■ EXERCISE PROMPT
Below are entries; print them exactly from the first line through the one containing "Tap the 飞翔下载".

EXCERPTED DATA START

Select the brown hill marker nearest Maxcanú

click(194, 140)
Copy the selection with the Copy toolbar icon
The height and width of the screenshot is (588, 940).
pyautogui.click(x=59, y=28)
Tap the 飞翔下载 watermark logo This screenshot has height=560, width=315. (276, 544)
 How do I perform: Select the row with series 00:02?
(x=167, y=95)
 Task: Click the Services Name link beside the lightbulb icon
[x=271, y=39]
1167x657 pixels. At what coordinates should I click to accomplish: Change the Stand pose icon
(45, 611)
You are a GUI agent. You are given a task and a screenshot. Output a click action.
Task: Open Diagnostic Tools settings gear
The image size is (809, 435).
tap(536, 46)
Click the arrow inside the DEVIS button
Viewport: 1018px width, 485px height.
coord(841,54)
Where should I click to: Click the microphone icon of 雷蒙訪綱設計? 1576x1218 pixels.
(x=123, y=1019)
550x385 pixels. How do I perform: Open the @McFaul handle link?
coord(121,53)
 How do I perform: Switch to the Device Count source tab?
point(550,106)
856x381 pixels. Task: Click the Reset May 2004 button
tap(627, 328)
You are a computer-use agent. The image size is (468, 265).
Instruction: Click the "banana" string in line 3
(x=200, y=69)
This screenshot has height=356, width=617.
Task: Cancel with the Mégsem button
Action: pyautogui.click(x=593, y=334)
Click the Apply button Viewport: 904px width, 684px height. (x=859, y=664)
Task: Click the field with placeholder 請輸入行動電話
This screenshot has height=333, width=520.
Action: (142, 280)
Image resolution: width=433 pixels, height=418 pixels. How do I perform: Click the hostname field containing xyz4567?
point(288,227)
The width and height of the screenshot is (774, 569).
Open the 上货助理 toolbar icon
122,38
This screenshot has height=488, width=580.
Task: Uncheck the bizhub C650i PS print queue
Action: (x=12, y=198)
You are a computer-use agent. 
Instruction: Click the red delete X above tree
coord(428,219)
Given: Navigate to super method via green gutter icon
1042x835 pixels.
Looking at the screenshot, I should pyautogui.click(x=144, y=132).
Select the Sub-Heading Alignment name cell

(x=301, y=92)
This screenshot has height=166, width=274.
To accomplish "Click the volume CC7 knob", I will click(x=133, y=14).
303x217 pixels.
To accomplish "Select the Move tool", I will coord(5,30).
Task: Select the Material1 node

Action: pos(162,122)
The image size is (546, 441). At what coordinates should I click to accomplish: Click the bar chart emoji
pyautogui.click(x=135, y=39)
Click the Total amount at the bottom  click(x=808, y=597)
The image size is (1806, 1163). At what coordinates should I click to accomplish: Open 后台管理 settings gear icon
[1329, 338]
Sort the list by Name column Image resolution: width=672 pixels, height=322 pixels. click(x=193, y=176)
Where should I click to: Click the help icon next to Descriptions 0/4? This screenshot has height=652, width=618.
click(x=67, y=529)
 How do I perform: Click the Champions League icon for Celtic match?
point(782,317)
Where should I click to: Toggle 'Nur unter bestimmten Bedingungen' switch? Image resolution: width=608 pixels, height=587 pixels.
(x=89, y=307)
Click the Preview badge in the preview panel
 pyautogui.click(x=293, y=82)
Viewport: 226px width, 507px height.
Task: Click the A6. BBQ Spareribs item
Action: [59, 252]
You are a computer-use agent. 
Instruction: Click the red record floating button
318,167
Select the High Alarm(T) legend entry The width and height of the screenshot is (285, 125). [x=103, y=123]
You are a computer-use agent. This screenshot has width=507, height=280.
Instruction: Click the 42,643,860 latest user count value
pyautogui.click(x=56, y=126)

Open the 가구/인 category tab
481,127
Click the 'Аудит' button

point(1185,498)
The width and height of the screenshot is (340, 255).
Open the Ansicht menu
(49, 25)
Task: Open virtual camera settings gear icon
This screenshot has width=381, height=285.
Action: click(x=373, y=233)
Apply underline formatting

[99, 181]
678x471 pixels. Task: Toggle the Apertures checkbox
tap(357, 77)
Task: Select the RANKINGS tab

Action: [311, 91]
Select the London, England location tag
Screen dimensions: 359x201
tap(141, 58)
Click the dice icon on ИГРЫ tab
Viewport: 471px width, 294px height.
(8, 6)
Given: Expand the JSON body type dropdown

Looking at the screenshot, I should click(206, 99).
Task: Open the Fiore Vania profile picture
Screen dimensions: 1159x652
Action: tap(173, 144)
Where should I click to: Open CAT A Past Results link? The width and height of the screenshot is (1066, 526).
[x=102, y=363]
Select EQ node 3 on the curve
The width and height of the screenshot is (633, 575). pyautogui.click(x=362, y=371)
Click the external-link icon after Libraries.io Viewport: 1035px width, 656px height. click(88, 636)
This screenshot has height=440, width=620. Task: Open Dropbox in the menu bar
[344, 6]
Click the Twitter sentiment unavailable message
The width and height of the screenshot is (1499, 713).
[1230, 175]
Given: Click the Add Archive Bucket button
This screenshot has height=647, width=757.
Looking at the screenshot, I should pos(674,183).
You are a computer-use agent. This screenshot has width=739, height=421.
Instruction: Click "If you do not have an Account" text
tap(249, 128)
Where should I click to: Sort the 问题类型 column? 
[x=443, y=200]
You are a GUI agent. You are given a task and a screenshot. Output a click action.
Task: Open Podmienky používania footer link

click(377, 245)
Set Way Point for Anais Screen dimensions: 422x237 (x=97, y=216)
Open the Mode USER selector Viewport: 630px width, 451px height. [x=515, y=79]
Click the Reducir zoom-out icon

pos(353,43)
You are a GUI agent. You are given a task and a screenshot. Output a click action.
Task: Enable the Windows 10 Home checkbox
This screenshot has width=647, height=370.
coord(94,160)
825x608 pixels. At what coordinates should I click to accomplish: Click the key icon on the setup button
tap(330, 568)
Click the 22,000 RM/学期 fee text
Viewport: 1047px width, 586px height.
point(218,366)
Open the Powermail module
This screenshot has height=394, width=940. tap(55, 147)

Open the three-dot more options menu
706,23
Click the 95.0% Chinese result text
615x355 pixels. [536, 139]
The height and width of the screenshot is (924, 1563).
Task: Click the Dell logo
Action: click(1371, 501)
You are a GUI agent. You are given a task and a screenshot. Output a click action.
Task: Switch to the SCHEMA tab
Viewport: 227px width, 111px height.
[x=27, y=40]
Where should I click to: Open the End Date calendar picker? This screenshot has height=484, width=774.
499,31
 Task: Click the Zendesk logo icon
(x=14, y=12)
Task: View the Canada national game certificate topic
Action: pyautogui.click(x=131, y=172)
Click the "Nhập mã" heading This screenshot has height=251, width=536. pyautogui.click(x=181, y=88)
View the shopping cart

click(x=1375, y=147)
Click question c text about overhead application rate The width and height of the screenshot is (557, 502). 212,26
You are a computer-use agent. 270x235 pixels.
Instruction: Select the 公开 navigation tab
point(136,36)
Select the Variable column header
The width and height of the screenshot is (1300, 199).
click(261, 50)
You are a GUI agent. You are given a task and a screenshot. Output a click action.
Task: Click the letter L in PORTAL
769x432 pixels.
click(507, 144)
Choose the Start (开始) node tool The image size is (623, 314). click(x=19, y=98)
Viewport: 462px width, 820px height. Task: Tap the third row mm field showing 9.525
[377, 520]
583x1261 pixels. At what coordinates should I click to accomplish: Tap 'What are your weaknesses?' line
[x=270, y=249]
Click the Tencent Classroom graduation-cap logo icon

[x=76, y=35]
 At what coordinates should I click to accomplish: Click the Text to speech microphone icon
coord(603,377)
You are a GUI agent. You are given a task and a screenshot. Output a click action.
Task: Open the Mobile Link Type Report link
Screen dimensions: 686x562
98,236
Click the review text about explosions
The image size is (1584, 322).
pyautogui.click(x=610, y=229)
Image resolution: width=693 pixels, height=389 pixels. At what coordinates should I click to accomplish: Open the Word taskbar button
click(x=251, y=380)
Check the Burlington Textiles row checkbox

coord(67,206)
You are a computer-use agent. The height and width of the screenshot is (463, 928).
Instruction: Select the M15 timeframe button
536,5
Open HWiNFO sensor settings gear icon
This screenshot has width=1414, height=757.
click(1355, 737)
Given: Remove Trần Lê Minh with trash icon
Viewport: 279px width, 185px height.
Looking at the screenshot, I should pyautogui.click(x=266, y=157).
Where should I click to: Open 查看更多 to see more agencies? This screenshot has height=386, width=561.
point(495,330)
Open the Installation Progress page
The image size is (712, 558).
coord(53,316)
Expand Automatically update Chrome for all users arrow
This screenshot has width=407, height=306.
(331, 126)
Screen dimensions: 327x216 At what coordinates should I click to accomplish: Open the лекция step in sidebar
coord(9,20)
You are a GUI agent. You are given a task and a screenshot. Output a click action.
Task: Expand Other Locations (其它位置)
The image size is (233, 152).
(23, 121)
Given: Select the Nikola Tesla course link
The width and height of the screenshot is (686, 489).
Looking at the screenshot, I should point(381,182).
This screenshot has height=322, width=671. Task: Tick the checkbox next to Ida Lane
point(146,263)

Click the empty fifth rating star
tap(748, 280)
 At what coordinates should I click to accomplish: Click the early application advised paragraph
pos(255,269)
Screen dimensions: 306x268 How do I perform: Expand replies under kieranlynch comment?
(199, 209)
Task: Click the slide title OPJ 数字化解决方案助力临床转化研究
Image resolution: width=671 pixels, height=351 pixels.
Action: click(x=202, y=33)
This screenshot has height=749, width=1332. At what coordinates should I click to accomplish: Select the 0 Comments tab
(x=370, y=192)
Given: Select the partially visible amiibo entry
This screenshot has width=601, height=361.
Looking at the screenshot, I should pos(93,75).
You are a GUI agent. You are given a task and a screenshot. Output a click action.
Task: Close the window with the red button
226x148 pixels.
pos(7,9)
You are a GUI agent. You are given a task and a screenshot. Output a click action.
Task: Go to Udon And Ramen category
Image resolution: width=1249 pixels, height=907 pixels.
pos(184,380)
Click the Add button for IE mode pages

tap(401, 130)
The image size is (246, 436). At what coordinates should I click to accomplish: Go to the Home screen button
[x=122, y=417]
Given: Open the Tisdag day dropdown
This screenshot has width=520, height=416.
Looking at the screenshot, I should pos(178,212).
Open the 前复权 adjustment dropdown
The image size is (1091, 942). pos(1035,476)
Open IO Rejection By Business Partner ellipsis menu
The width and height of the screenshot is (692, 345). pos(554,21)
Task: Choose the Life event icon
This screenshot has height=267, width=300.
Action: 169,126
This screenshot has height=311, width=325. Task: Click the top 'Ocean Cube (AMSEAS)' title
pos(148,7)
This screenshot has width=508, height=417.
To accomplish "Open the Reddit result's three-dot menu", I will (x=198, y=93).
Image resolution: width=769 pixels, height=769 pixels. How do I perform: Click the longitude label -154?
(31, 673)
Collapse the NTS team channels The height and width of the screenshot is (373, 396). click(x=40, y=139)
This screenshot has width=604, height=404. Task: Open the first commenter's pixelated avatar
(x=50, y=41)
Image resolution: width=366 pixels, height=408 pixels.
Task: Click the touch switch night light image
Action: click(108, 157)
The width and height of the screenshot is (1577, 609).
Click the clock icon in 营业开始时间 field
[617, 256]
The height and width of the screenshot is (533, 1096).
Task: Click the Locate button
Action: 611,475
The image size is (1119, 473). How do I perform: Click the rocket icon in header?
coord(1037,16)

EXCERPTED DATA END

■ TASK RESULT
Select the brown hill marker nearest Maxcanú

click(194, 140)
Copy the selection with the Copy toolbar icon
The height and width of the screenshot is (588, 940).
pyautogui.click(x=59, y=28)
Tap the 飞翔下载 watermark logo This screenshot has height=560, width=315. (276, 544)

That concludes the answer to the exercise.